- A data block
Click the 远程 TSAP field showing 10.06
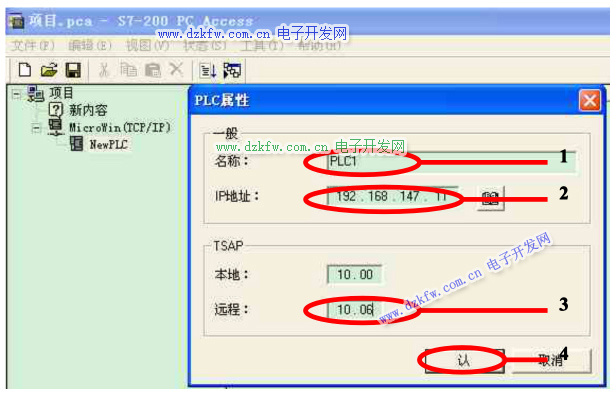 [x=354, y=310]
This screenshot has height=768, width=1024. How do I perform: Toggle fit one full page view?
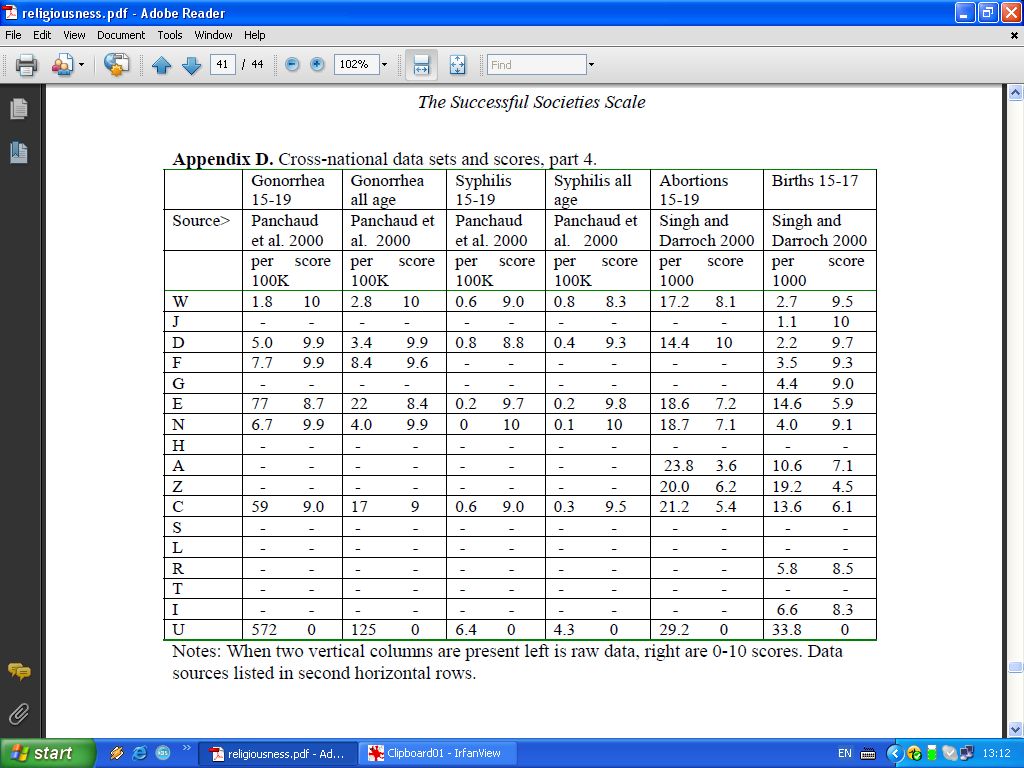click(x=458, y=65)
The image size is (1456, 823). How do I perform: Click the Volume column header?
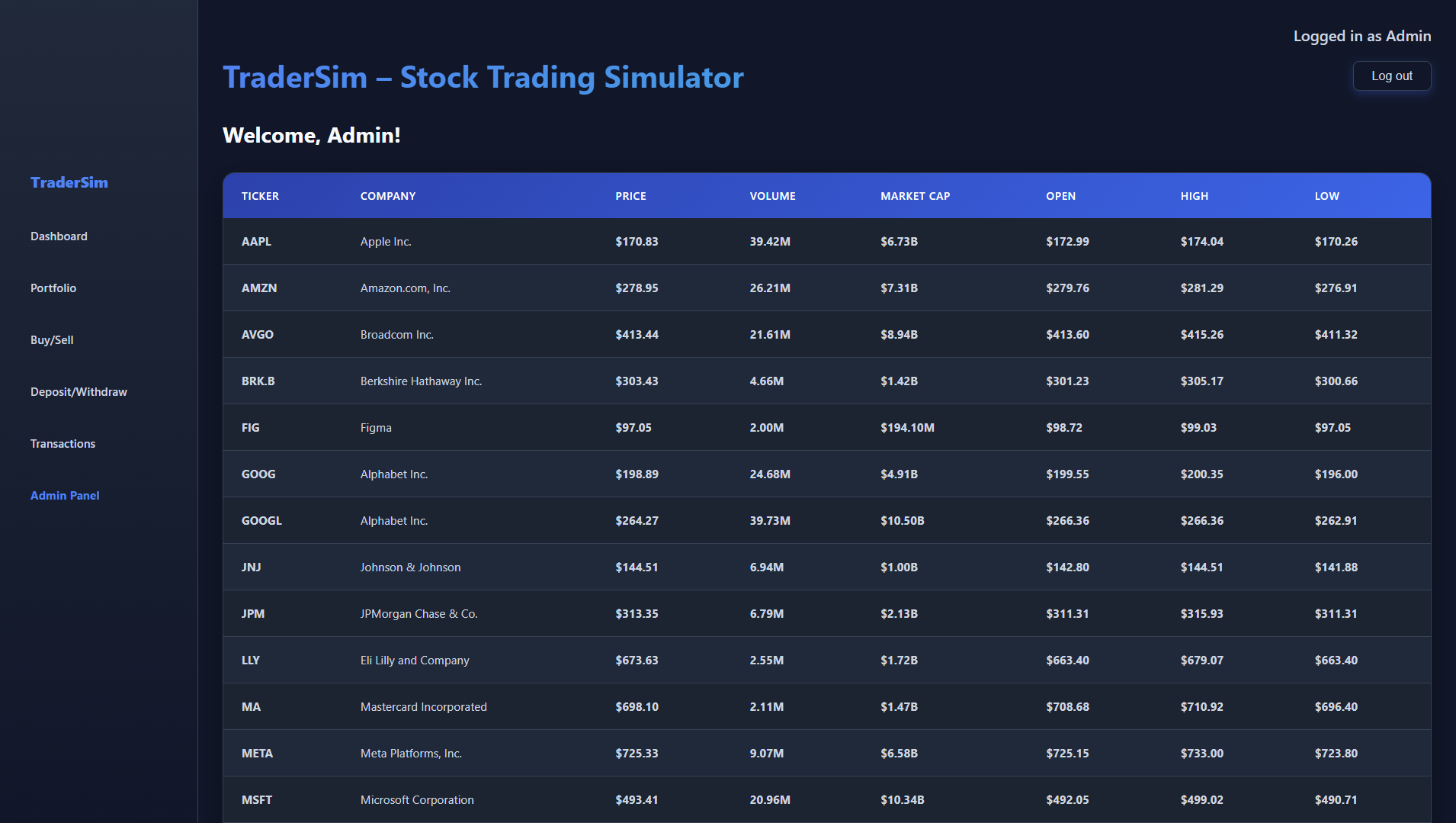[x=772, y=196]
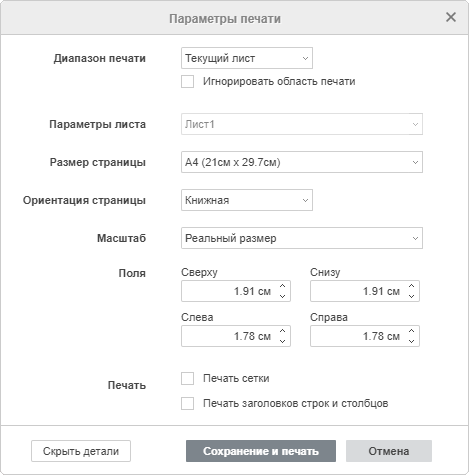Screen dimensions: 469x475
Task: Increase the bottom margin (Снизу) with up arrow
Action: tap(412, 286)
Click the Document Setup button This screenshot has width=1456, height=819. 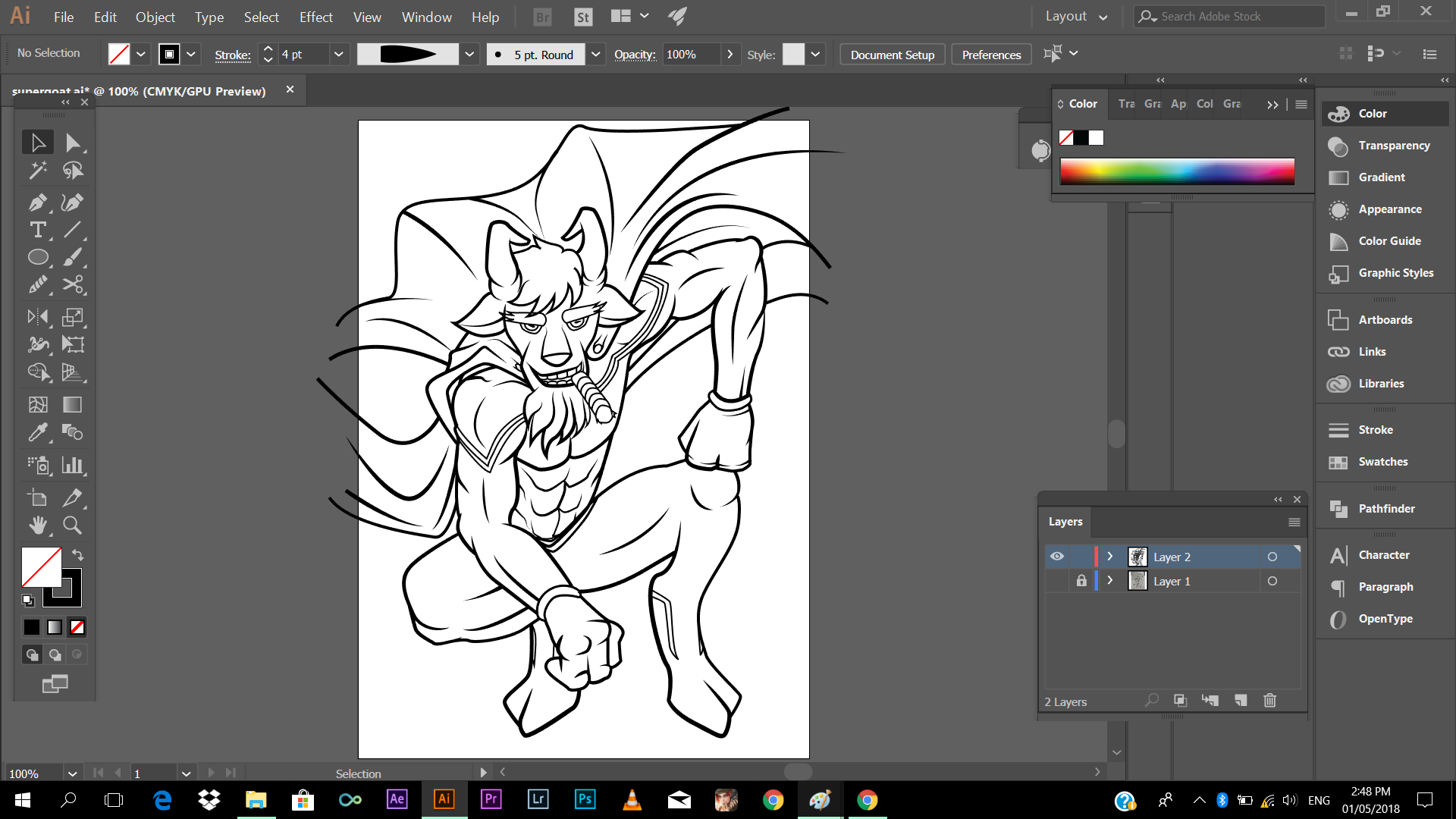pos(892,55)
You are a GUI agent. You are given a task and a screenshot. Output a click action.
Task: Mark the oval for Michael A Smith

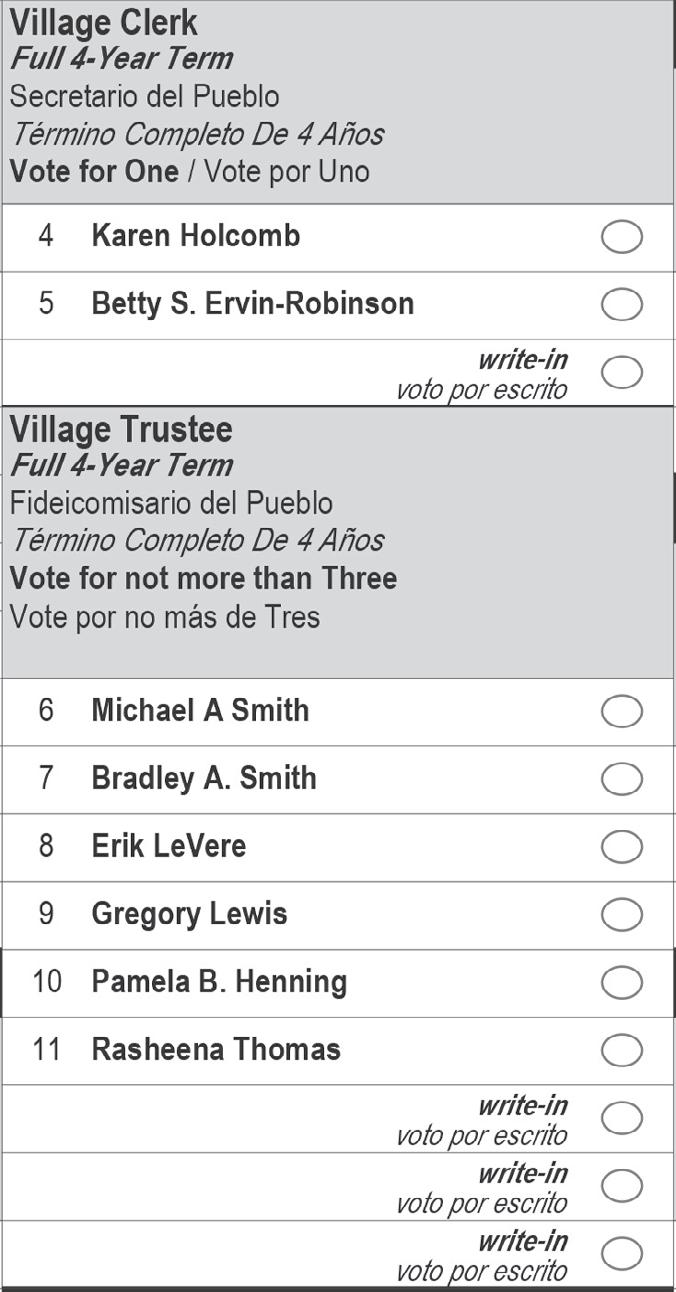point(621,712)
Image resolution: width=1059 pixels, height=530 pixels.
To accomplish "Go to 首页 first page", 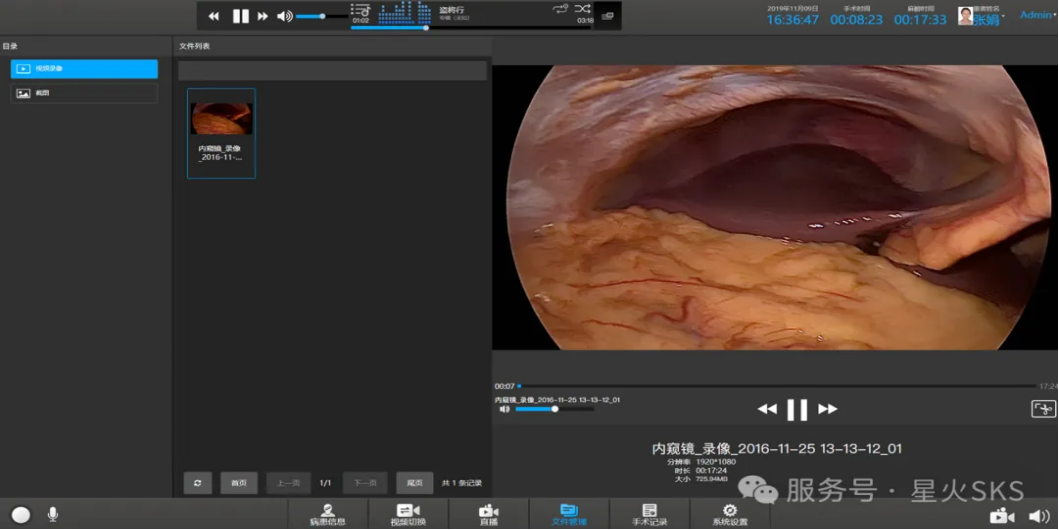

- Given request
From the start of the listing through the line containing "click(x=458, y=65)", update the lines by changing "field" to "box" and leaving everything else as it is. Omit the pictures from your answer.

- Exercise answer
Click the 远程 TSAP box showing 10.06
 [x=354, y=310]
This screenshot has height=768, width=1024. How do I perform: Toggle fit one full page view?
click(x=458, y=65)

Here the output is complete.